Jane Grigson’s friends and admirers share their personal memories, explain why her work was a source of inspiration and reflect on her legacy.
Though I never knew Jane personally, she was one of those rare writers able to communicate in manner so frank, direct and matter- of-fact that you almost feel as if the author were in the room with you, explaining in a firm but always friendly manner how things are, how precisely they should be done.
Her work in The Observer was simply inspirational when Kim and I were setting out on our career as a young and aspiring food, wine and travel writing and photography team in the early 80s.
The book that made the most lasting impression was Jane’s first, Charcuterie & French Pork Cookery. The scope, stature and breadth of knowledge was so vast and truly awe-inspiring; indeed, it was almost inconceivable to us that a book, written by an English author, could actually explain so clearly and matter-of-factly the wondrous mysteries of recreating, at home, those delicious porky delicacies, enjoyed, sampled, discovered on travels in France.
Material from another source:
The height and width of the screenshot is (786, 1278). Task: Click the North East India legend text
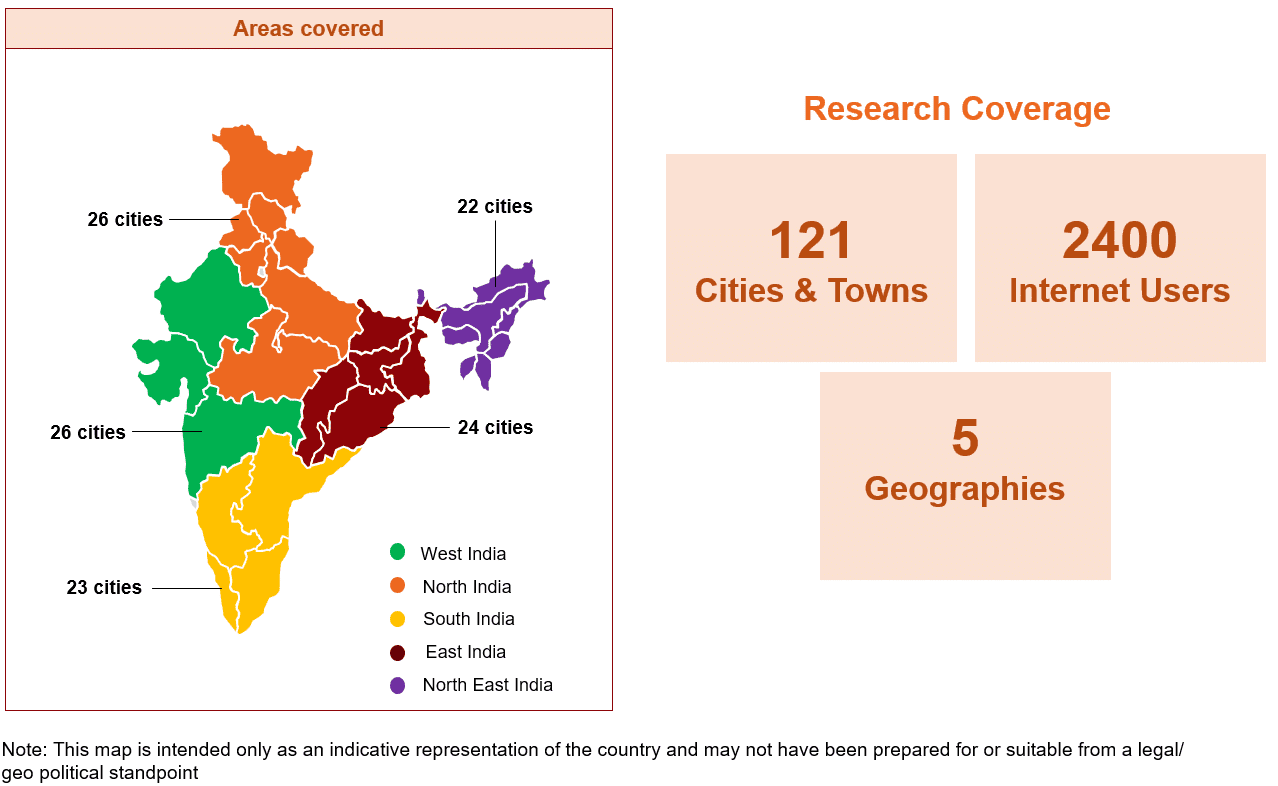click(x=487, y=685)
This was no mere cookbook in any sense: it involved butchery (and a knowledge of French cuts of pork), and domestic skills well beyond that of most of my generation, including curing, salting, air- drying, smoking. It was a roll-up-your-sleeves-and-get-stuck-in book. With recipes for the likes of boudin noir, andouillettes de Troyes, and pieds de porc à la Ste-Ménéehould, it was most certainly not for the squeamish.
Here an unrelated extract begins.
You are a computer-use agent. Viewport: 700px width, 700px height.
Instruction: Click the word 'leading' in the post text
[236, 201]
When Jane describes, for example, le sacrifice du porc – the annual pig slaughter – she explains with intimate knowledge and even affection the various bits that tumble out from the gut, split from the anus to the snout. You know that this is something she has both witnessed and done herself many times. You feel always, instinctively and truly, in the hands of person of infinite knowledge and skill, in both cooking and writing.